2010-05-03 Thread Bill Hart
That's actually a very interesting paper. I've recently been playing
with Forth, which is a kind of "Lisp type language" (yeah I know you
won't agree with that), based on a data stack. I also worked through a
book on Lisp up to the point where macros were defined, as I wanted to
understand how that was handled in Lisp. I actually "get" Lisp now,
but it was a round about way that I got there. It's clearly not for
everyone.

I've also been experimenting with how short programs can be that still
give reasonable performance. The answer is, amazingly short, if one
spends a lot of time thinking about it before coding.

Another thing I've been enjoying lately is literate programming.
Amazingly it turns out to be faster to write a literate program than
an ordinary program because debugging takes almost no time.

Anyhow, I'm going to read this paper of yours now.

Bill.

Material supplied
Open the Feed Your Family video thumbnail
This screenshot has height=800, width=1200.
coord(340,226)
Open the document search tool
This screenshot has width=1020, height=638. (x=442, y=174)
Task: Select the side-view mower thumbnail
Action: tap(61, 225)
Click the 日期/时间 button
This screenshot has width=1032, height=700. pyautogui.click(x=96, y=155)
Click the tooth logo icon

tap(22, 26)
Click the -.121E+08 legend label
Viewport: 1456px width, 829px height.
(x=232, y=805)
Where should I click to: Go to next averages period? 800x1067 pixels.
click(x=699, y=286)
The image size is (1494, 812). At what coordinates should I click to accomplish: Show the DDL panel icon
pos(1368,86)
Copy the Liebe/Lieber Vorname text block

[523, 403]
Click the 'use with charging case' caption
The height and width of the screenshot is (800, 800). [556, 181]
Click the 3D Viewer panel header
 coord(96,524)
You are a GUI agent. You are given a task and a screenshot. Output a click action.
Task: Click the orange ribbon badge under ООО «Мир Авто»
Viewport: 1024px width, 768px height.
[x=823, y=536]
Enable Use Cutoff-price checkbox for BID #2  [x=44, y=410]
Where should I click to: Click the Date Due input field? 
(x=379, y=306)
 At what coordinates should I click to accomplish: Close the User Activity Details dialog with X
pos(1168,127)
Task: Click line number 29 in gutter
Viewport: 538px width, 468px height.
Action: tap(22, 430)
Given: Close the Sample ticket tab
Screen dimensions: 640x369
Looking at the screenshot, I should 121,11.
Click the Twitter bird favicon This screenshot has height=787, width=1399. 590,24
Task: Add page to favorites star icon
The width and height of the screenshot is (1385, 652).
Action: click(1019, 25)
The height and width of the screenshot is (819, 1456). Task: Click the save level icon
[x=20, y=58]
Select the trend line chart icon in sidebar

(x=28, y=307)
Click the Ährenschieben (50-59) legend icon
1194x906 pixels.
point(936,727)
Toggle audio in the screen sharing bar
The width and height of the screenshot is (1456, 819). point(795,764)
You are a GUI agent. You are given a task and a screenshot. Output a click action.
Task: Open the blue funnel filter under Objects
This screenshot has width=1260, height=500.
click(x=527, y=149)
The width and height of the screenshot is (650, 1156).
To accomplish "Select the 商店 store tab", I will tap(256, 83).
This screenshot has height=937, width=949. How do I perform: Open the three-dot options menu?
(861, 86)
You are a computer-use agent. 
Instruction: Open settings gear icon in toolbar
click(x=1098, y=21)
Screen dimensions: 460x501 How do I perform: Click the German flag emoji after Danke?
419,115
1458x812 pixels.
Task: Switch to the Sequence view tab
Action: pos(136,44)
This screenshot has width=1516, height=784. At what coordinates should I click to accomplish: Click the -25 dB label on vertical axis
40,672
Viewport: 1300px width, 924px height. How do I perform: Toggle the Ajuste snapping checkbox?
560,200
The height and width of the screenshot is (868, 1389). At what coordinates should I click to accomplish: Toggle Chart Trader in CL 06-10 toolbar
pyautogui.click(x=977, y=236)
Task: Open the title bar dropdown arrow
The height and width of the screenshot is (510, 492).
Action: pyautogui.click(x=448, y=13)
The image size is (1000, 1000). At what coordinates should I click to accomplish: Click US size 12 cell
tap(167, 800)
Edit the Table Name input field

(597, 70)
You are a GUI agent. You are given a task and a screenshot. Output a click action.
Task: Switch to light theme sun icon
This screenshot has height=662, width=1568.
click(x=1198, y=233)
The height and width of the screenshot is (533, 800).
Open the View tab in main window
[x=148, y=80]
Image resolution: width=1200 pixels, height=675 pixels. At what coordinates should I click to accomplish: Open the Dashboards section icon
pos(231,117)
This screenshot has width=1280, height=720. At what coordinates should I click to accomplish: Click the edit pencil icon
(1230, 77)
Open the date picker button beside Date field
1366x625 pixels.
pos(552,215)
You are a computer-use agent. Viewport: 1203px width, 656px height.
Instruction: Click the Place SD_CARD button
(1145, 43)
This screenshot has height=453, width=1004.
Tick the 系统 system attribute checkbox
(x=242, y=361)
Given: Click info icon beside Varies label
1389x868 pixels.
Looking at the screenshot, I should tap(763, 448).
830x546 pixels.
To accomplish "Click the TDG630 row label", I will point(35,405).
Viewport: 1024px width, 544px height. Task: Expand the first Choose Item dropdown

What is required
Return, word for word, the stretch of the mailing-list message from "I've also been" through "of yours now.".

Result
I've also been experimenting with how short programs can be that still
give reasonable performance. The answer is, amazingly short, if one
spends a lot of time thinking about it before coding.

Another thing I've been enjoying lately is literate programming.
Amazingly it turns out to be faster to write a literate program than
an ordinary program because debugging takes almost no time.

Anyhow, I'm going to read this paper of yours now.